Gena Medley, a vet tech student and an intern at the refuge, picked up the critter with her hands and laid it on the scale.
The numbers on the scale read 165 grams — less than half a pound.
“He hasn’t even opened his little eyes yet,” she said, picking him up again. He curled right up in her palm and went back to sleep.
It’s officially the first wave of baby animal season in Northwest Florida, the tail end of spring when the animals who mated after winter time are beginning to have their babies.
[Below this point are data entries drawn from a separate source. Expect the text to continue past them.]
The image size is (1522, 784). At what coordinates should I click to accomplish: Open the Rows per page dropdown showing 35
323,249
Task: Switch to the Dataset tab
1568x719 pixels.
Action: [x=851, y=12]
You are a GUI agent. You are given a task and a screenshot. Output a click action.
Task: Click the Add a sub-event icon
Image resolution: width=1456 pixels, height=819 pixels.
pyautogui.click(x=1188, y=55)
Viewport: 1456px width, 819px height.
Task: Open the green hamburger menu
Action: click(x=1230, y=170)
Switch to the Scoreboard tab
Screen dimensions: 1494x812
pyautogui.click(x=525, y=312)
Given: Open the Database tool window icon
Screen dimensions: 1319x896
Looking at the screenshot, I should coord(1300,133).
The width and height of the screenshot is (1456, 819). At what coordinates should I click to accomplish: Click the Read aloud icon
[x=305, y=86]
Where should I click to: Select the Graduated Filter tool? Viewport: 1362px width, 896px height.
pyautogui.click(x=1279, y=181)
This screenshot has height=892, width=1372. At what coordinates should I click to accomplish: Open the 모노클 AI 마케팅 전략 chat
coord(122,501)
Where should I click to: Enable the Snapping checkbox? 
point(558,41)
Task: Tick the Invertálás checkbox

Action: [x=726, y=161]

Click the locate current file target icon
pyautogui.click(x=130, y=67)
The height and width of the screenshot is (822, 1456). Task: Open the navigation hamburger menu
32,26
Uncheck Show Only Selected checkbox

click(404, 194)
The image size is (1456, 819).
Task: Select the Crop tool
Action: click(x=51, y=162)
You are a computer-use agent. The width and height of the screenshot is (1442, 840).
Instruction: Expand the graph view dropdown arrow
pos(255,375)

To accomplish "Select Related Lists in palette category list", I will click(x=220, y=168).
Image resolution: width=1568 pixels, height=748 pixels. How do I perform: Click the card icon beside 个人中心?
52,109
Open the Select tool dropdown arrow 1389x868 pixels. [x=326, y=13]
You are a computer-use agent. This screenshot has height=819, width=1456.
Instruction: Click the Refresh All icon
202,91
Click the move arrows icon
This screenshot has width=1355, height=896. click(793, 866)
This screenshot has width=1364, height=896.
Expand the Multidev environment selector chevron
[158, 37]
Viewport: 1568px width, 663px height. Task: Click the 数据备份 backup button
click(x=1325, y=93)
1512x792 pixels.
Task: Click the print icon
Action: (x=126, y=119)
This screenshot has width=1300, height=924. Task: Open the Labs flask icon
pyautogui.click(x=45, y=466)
Technicians say the Emerald Coast Wildlife Refuge is bursting at the seams with baby critters that were brought in after being orphaned or separated from their parents.
In one corner of the refuge’s Okaloosa Island shelter, six baby skunks, no bigger than small kittens, scurry in and out of plastic igloos and roll around with each other under a sheet.
In another corner, an enclosure containing two playful baby raccoons rattles around as the critters romp in a hammock.
Throughout the refuge, groups of baby foxes, bunnies, birds, owls and raccoons sit patiently — but not quietly — waiting for attention from the two full-time refuge technicians, as well as volunteers and interns. Workers are busy round-the-clock providing each of them special dietary and nutritional needs as well as medical care, comfort and rehabilitative services.
It’s not easy, says technician Michelle Pettis. But it’s what they do.
“We rely very heavily on our interns, as well as our volunteers,” Pettis said. “Without them, the job simply would not get done in an efficient manner … and we are just in the beginning of baby season, so this is only the tip of the iceberg.”
Pettis estimates about 30 percent of the babies brought to them are orphaned when something happens to their parents, like a possum being hit by a car or a fox being trapped by an angry homeowner.
The rest, however, she calls “abduction with the intent to rescue.”
“People find a baby bird on the ground and don’t realize that they can just put it back up in the nest, or a squirrel whose mom they don’t realize is still around, and they’ll take it and bring it to us,” Pettis said. “They think that they’re being helpful, but in reality, they’re just abducting the animal.”
Technician Shelby Proie says well-meaning people need to be aware of the instances in which a baby animal can be simply reunited with its parents, or needs to be brought in for rehabilitation.
“If you ever see a baby animal in the wild and it looks sick or injured, by all means call us and we’ll help you get it to us or to the closest rehabilitator to be treated,” Proie said. “But if the animal looks relatively healthy, there are a lot of different things you can do, based on the species, to reunite them with their mothers.”